Objective: To examine the hypothesis that medical schools vary systematically and predictably in the proportion of their graduates who enter rural practice.
Design: The December 1991 version of the American Medical Association Physician Masterfile was used to examine the rural and urban practice locations of physicians who graduated from American medical schools between 1976 and 1985. Selected characteristics of the medical schools--including location, ownership, and funding--were linked to the Physician Masterfile.
Main outcome measures: The percentage of the graduates from each medical school who were practicing in rural areas in December 1991, disaggregated by physician specialty.
Results: Of the practicing graduates from our study, 12.6% were located in rural counties; family physicians were much more likely than members of other specialties to select rural practice, particularly in the smallest and most isolated rural counties.
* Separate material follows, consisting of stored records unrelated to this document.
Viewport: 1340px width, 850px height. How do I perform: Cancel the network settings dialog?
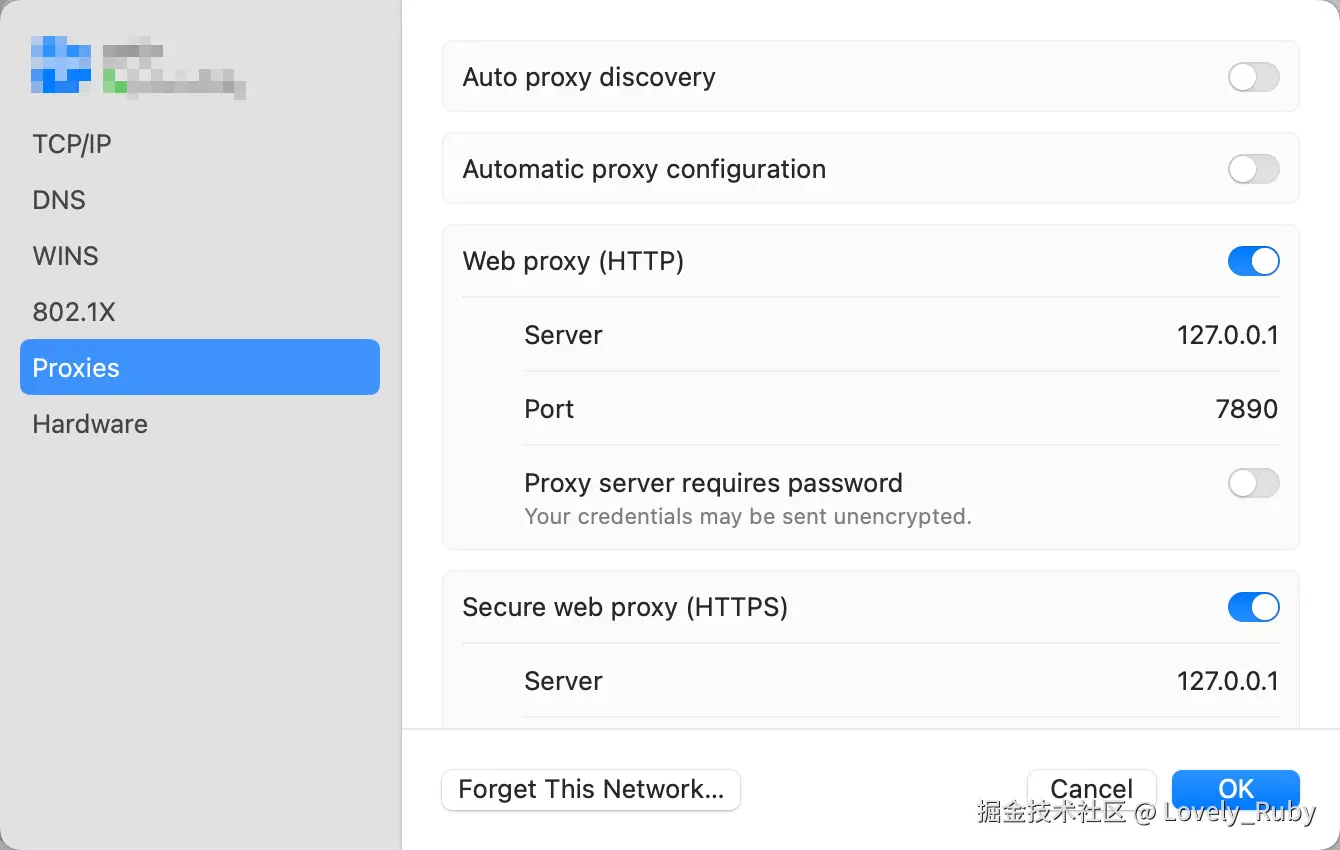1091,788
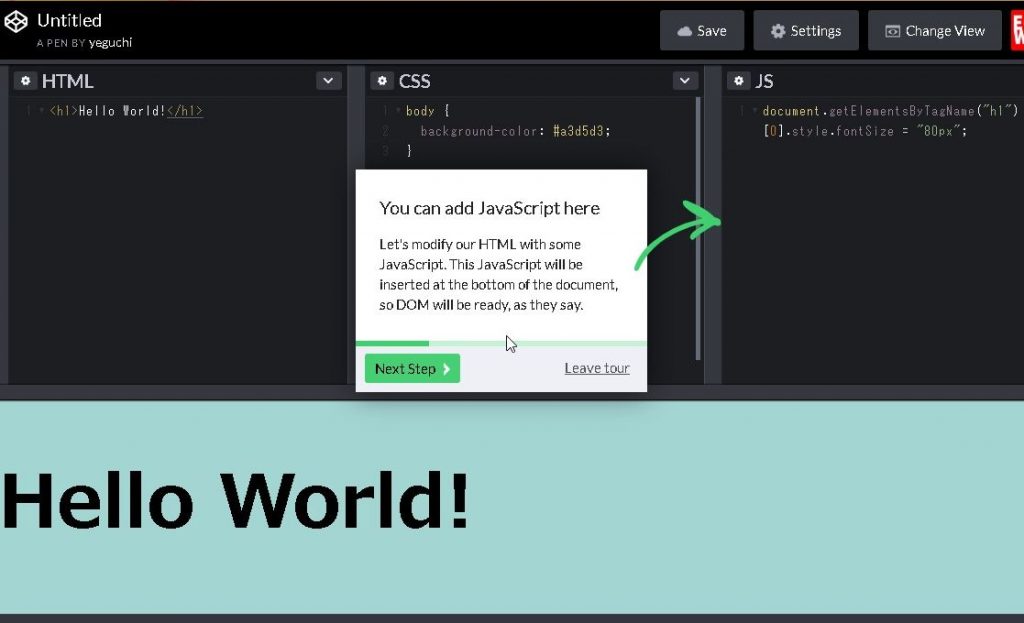This screenshot has height=623, width=1024.
Task: Click the Change View layout button
Action: (935, 31)
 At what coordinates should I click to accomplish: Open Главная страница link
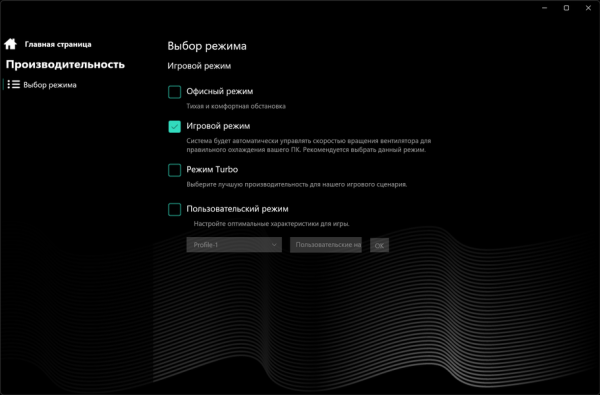(x=58, y=44)
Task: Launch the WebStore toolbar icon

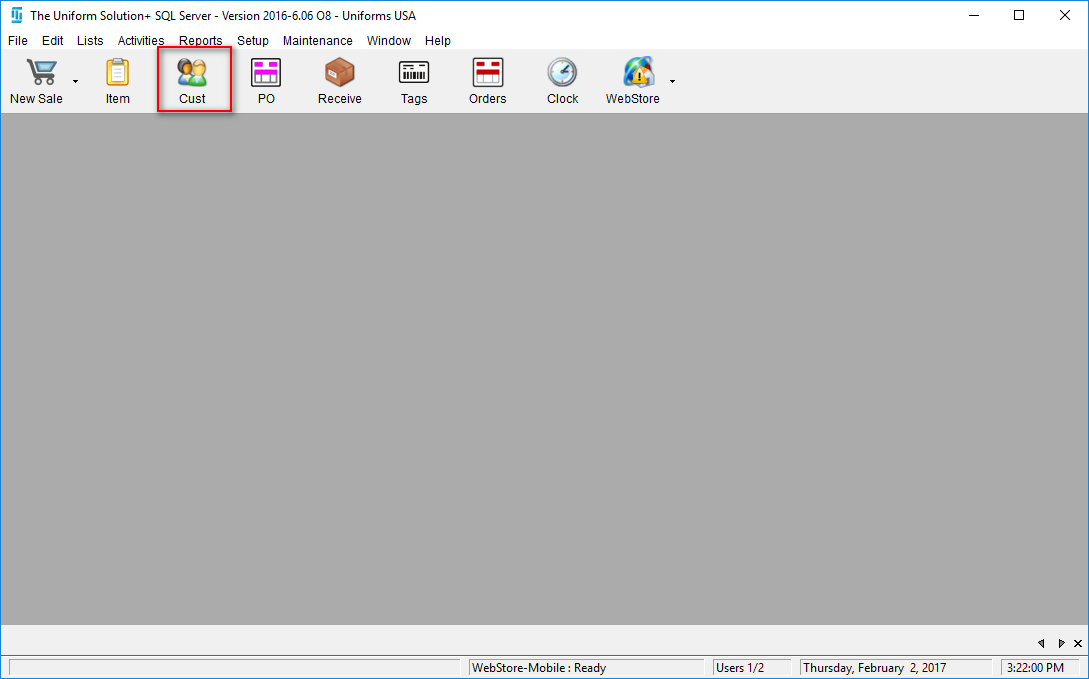Action: coord(633,81)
Women were much less likely than men to enter rural practice. Medical schools varied greatly in the percentage of their graduates who entered rural practice, ranging from 41.2% to 2.3% of the graduating classes studied. Twelve medical schools accounted for over one quarter of the physicians entering rural practice in this time period. Four variables were strongly associated with a tendency to produce rural graduates: location in a rural state, public ownership, production of family physicians, and smaller amounts of funding from the National Institutes of Health.
Discussion: The organization, location, and mission of medical schools is closely related to the propensity of their graduates to select rural practice. Increasing policy coordination among medical schools and state and federal governmental entities would most effectively address residual problems of rural physician shortages.